Yazın en sıcak haftalarından birini yaşıyoruz. Bu gibi zamanlarda evde oturmak bunaltıcı oluyor ve kendimizi restoranlara, kafelere, plajlara atıyoruz. Ama bazı mekanların da suyu çıkmış durumda. Genelde bu sayfada iyi ve başarılı işletmeleri ve iddialı yemekleri okumaya alıştınız. Ama bu kez yeme-içme sektörüne ve eğlence sektörüne eleştirel bakalım, dedim. Malum çok sayıda şikayet geliyor. Kimi mekanın personelini şikayet ediyor, kimi de hijyen yoksunluğundan hayıflanıyor. Şimdi küçük bir Türkiye turu yapalım ve bizden kırık not alan mekanlara göz atalım.
PLAJA GİRERKEN ÇANTA ARAMA
Çanta arama, gece kulüplerinde güvenlik amacıyla uygulanan bir yöntem. Reina, 360 gibi kulüplerin kapısında gece 24.00'ten sonra girenlerin çantaları aranıyor. Ama sadece silah değil, çantada içecek ve yiyecek varsa o da alınıyor. Bu uygulama artık plajlara da taşmış durumda. Geçtiğimiz hafta Çeşme Fly-Inn Beach'e girerken güvenlik çantamı açmamı istedi. İçinde yol boyunca içtiğim ve yarısından çoğu boş alan ufak pet şişe suyum vardı. Güvenlik görevlisi "Bununla içeri giremezsiniz" diye sertçe çıkışarak suyumu almak istedi. Gerekçesi içeride de su satılmasıydı. Plaj çantasında şampanya sokmaya çalışanlar dahi olduğunu anlattı. Elbette müesseseler içeride sattıkları yiyecek ve içecekten para kazanıyor. Ama bunun kapıda rencide edici şekilde yapılması ve yarım su şişesinin dahi alınması çok da hoş bir uygulama değil. Üstelik plajdaki sorunlar bununla da sınırlı değil.
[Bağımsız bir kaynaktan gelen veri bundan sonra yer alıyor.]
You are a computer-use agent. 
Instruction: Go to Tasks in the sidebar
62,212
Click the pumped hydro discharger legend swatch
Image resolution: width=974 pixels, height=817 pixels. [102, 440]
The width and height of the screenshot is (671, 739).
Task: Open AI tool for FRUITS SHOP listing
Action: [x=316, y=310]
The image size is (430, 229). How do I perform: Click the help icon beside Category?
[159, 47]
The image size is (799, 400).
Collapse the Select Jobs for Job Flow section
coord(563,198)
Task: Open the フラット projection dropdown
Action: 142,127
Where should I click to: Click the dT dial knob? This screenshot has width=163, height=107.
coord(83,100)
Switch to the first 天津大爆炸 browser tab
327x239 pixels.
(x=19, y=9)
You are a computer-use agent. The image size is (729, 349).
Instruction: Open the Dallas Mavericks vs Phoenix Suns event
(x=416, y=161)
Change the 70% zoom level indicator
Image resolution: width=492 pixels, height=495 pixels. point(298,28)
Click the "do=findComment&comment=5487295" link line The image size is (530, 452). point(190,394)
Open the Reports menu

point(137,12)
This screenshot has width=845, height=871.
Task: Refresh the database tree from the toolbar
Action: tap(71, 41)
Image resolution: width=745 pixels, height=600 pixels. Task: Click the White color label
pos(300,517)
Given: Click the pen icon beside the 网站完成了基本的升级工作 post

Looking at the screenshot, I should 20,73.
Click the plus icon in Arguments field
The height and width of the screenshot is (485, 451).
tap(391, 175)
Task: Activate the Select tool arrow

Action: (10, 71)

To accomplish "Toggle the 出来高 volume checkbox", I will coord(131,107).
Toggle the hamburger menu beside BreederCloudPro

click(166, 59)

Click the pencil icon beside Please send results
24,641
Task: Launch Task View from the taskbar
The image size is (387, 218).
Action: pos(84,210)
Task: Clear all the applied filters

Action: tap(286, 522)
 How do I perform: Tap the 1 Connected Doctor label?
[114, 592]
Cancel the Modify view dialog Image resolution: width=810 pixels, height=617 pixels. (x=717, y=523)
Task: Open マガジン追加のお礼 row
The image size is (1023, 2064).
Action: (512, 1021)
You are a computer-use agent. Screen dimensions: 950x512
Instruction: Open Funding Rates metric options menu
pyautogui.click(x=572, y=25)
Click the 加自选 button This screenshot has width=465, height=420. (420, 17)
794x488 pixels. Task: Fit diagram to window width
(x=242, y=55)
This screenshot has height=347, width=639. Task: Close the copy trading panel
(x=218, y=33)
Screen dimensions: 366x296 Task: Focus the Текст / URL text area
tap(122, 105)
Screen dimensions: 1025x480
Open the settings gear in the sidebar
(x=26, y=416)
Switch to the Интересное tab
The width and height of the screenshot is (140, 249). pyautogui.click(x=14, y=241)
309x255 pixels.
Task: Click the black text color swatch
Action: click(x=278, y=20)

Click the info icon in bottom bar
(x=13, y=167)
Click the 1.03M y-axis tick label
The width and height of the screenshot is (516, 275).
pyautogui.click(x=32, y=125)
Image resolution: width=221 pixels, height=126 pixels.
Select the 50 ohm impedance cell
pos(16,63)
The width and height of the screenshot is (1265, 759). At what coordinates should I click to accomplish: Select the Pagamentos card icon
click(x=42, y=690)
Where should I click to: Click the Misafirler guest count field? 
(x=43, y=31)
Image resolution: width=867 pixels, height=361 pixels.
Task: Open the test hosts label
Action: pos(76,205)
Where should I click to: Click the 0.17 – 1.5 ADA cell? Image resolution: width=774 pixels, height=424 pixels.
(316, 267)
Suyumuzu bırakıp içeri zar zor girdikten sonra beş kişi iskeledeki şezlonglara yöneldik. Şezlonglar çift kişilik yatak şeklinde. Beş kişi bir tanesine sığamayacağımızdan iki tane istedik. Görevli "Bir tane vereyim, iki tane de minder getireyim" diye ısrar etti. Diğer bütün şezlonglar boş. Özetle iki şezlong alabilmek için de ayrı mücadele vermek gerekti. Sıra geldi yemek kısmına. Menü istedik, hemen geldi. Buraya kadar sorun yok. Ama yemek siparişi verince "Burada yemek yemek yasak" denildi. Girişin yanındaki restoranda yemek gerekiyormuş. Keşke bu kuralları koyarken personel kıyafetlerinin temizliğini de dikkate alsalarmış diye iç geçirmeden duramadık.
İKRAM HESABA DAHİL EDİLİR Mİ?
İkramların hesaba dahil edilmesi konusunda en fazla şikayet lüks steak house'larla ilgili geliyor. İçeri girdiğinizde ikram edilen çilekli şampanya ya da yemekten sonra sunulan limoncello gibi sindirimi kolaylaştıran içecekler aslında ikram değil. Zira hesapta beliriveriyorlar. Yeni açılan bazı mekanlarda da benzeri uygulamalar söz konusu. Tadına bakmanız için şef ya da işletme müdürleri tarafından masaya getirilen yemekler adisyonda karşınıza çıkıyor. Özellikle balıkçılarda bu konuya duyarlı olun.
EKSTRA PEYNİR NE KADAR EKSTRA?
Salatanıza ekstra peynir istediniz. Elbette bunun ekstra bir bedeli olabilir. Ama Kanyon AVM'deki Gina'da bu bedel çok da hafif değil. Örneğin salatanın malzemelerinden eti çıkarıp somon ve peynir ekliyorsunuz. Müessese hesaba üç salata birden yazıyor. Elbette hep oluyor diye bir şey yok. Ama bazı mekanlar bu ekstra malzemeye biçilen değeri abartıyor. Menüde yazanla masaya gelen yiyeceğin aynı olup olmadığını kontrol etmek de artık şart oldu. Örneğin bazı mekanlar menüde Alaska yengeci yazıyor ama masaya yumurta akıyla pişirilmiş ve yengeç suyunda haşlanmış boyalı mezgit balığı yani surumi getiriyor. Üstelik markette koca paketi 8 liraya satılan bu yengecin ufak bir porsiyonu için ortalama 40 TL gibi bir fiyat biçiyorlar.